_PROVIDED PASSAGE:_
##############################
All of New Orleans, Louisiana’s most populous city, had power knocked out due to “catastrophic transmission damage”, the local utility reported on Sunday.
At least one person died after being injured by a fallen tree in Prairieville, 130km (60 miles) northwest of New Orleans, according to the sheriff’s office.
Ida, a Category 4 storm, hit on the same date Hurricane Katrina, a Category 3 storm, ravaged the southern states of Louisiana and Mississippi 16 years earlier, reports news agencies.
It dropped hours later to a Category 2 storm with maximum winds of 165km/h (105mph) as it crawled inland, its eye about 65km (40 miles) west-northwest of New Orleans.
The storm’s 230km/h (150mph) winds tied it with Hurricanes Laura and Charley for the fifth-strongest hurricane to ever hit the US mainland.
Residents of the most vulnerable coastal areas were ordered to evacuate days in advance. But those riding out the storm in their homes in New Orleans, less than 160km (100 miles) inland to the north, braced for the toughest test yet of significant upgrades to a levee system constructed following devastating floods in 2005 from Katrina.
##############################
Stored data entries:

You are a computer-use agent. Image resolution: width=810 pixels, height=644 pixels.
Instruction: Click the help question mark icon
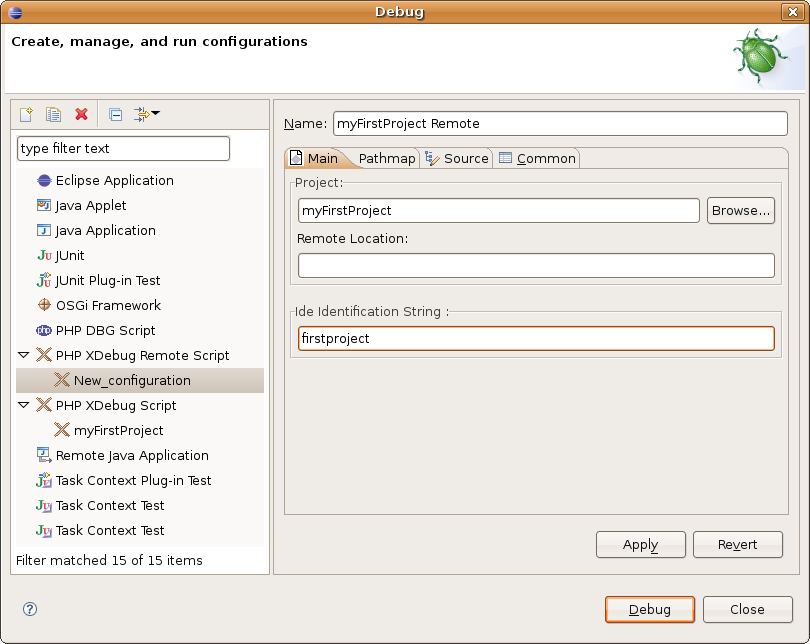(29, 609)
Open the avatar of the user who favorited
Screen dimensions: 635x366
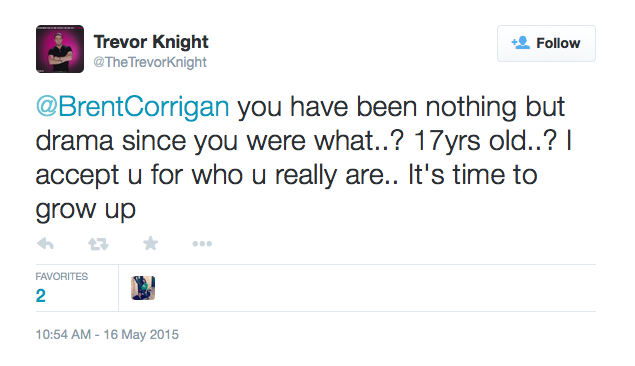(x=143, y=288)
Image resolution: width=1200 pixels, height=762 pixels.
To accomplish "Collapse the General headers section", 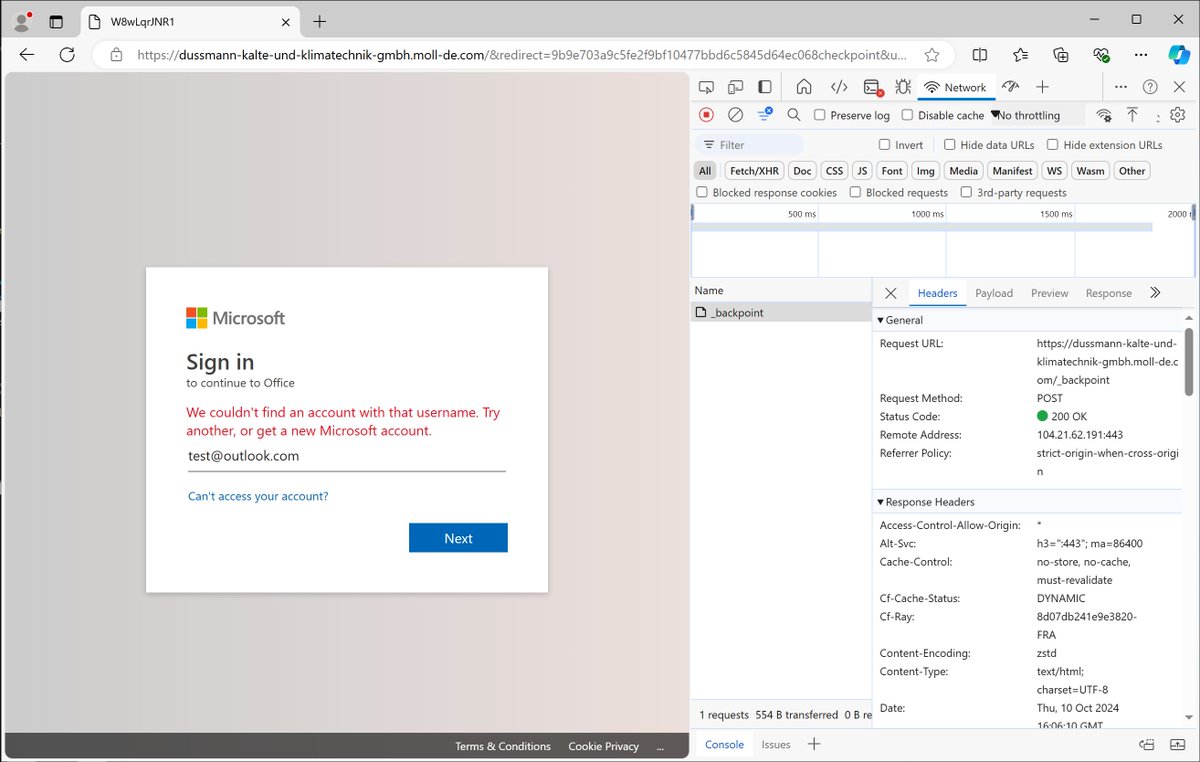I will click(x=881, y=320).
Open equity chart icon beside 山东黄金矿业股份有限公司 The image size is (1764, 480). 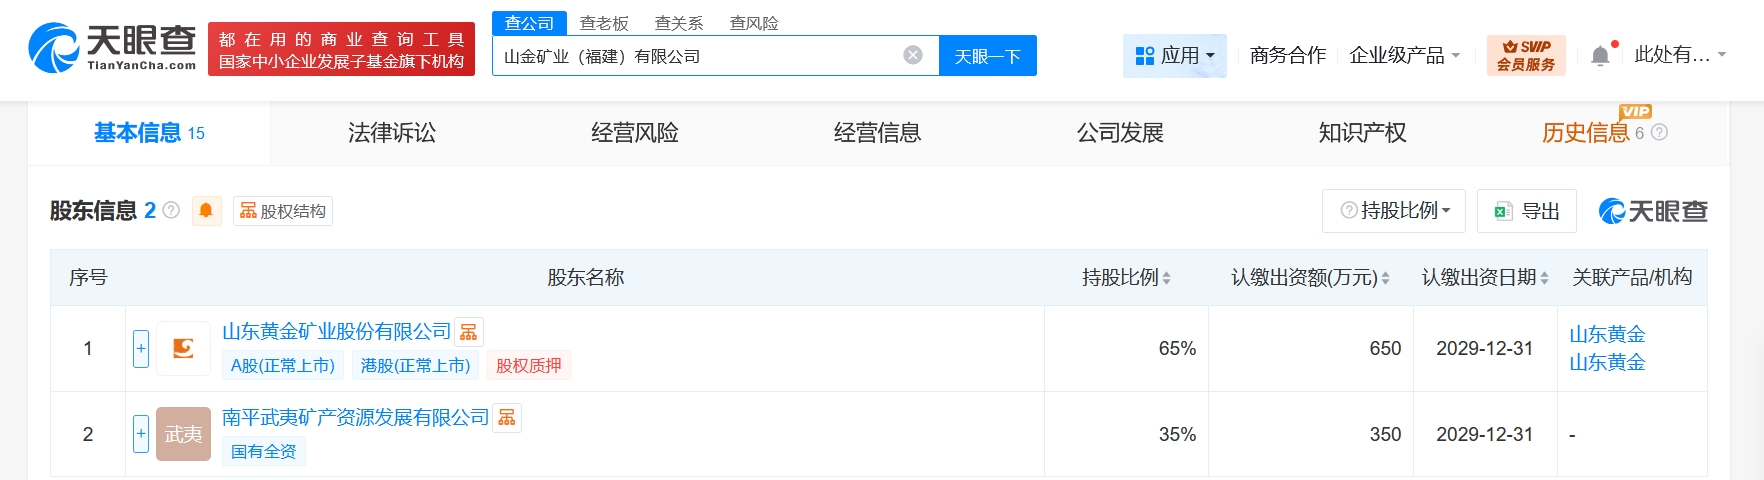(x=468, y=332)
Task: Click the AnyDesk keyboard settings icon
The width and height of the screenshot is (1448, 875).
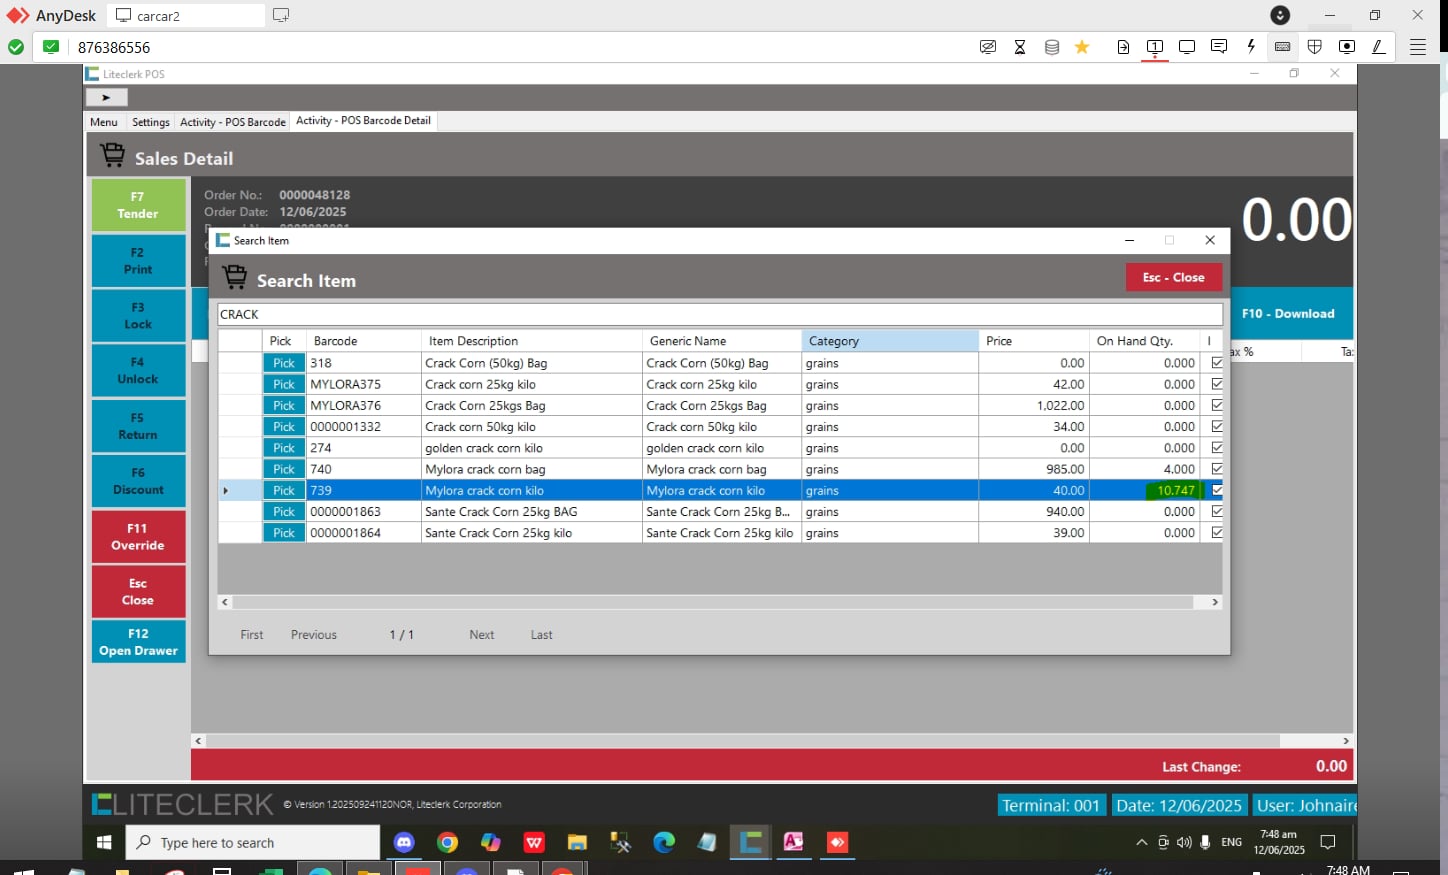Action: (1283, 47)
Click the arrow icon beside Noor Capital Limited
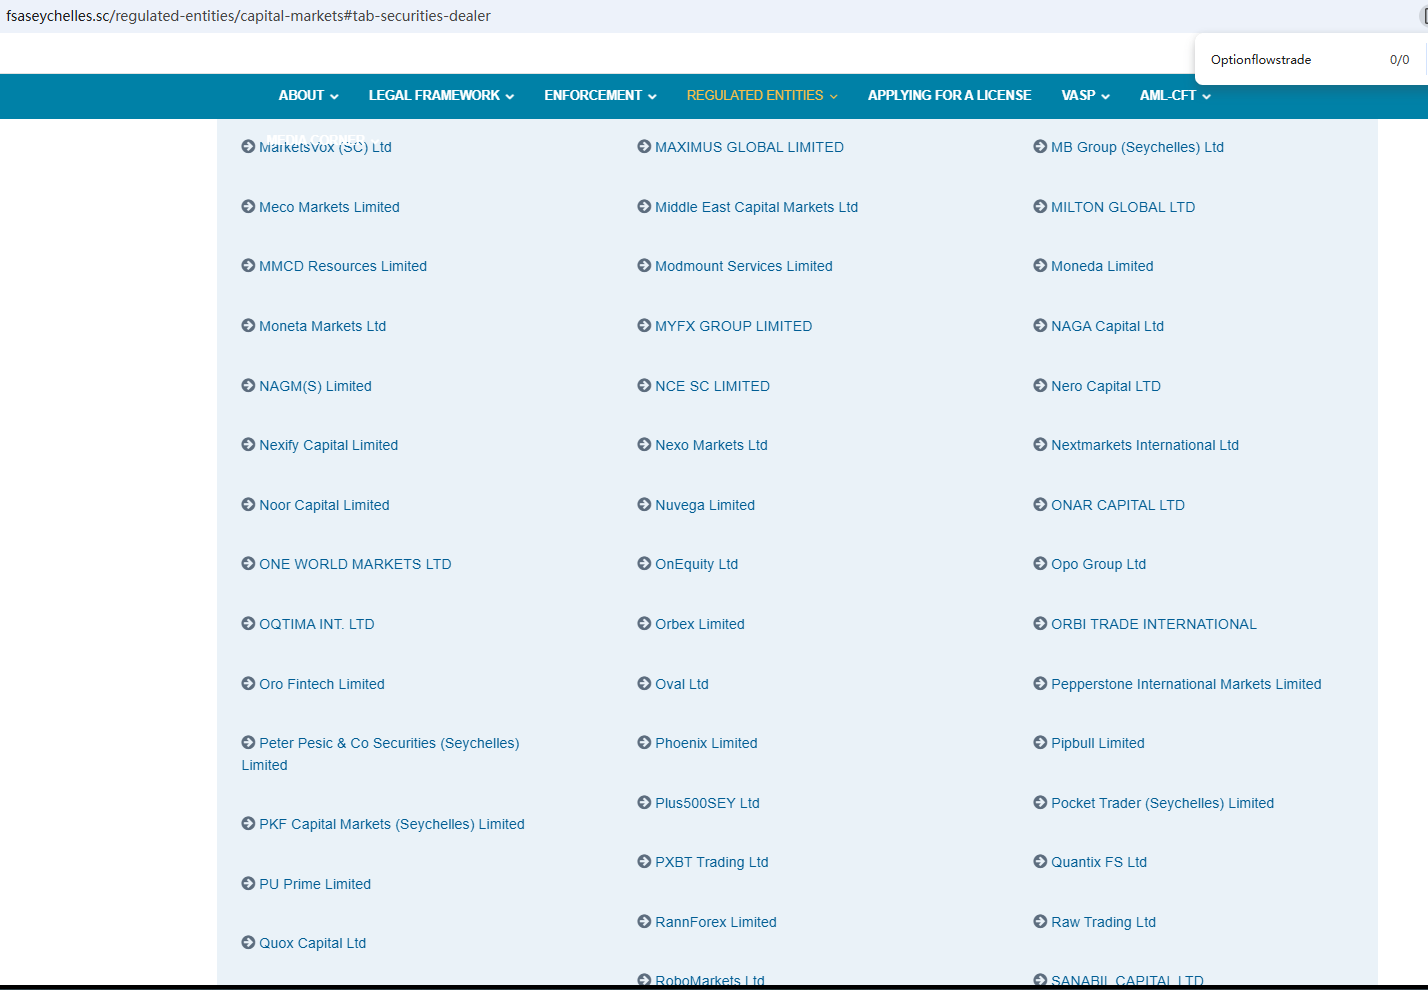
##############################
_REQUIRED ACTION A:_ Give the part of the Hurricane Ida passage starting with "At least one" and going on through "the US mainland.", but swap "winds" for "gusts".
_REQUIRED ACTION B:_ According to the Hurricane Ida passage, who was ordered to evacuate days in advance?
The items are separate material and have no connection to the Hurricane Ida passage.

_SOLUTION A:_
At least one person died after being injured by a fallen tree in Prairieville, 130km (60 miles) northwest of New Orleans, according to the sheriff’s office.
Ida, a Category 4 storm, hit on the same date Hurricane Katrina, a Category 3 storm, ravaged the southern states of Louisiana and Mississippi 16 years earlier, reports news agencies.
It dropped hours later to a Category 2 storm with maximum gusts of 165km/h (105mph) as it crawled inland, its eye about 65km (40 miles) west-northwest of New Orleans.
The storm’s 230km/h (150mph) gusts tied it with Hurricanes Laura and Charley for the fifth-strongest hurricane to ever hit the US mainland.

_SOLUTION B:_ Residents of the most vulnerable coastal areas.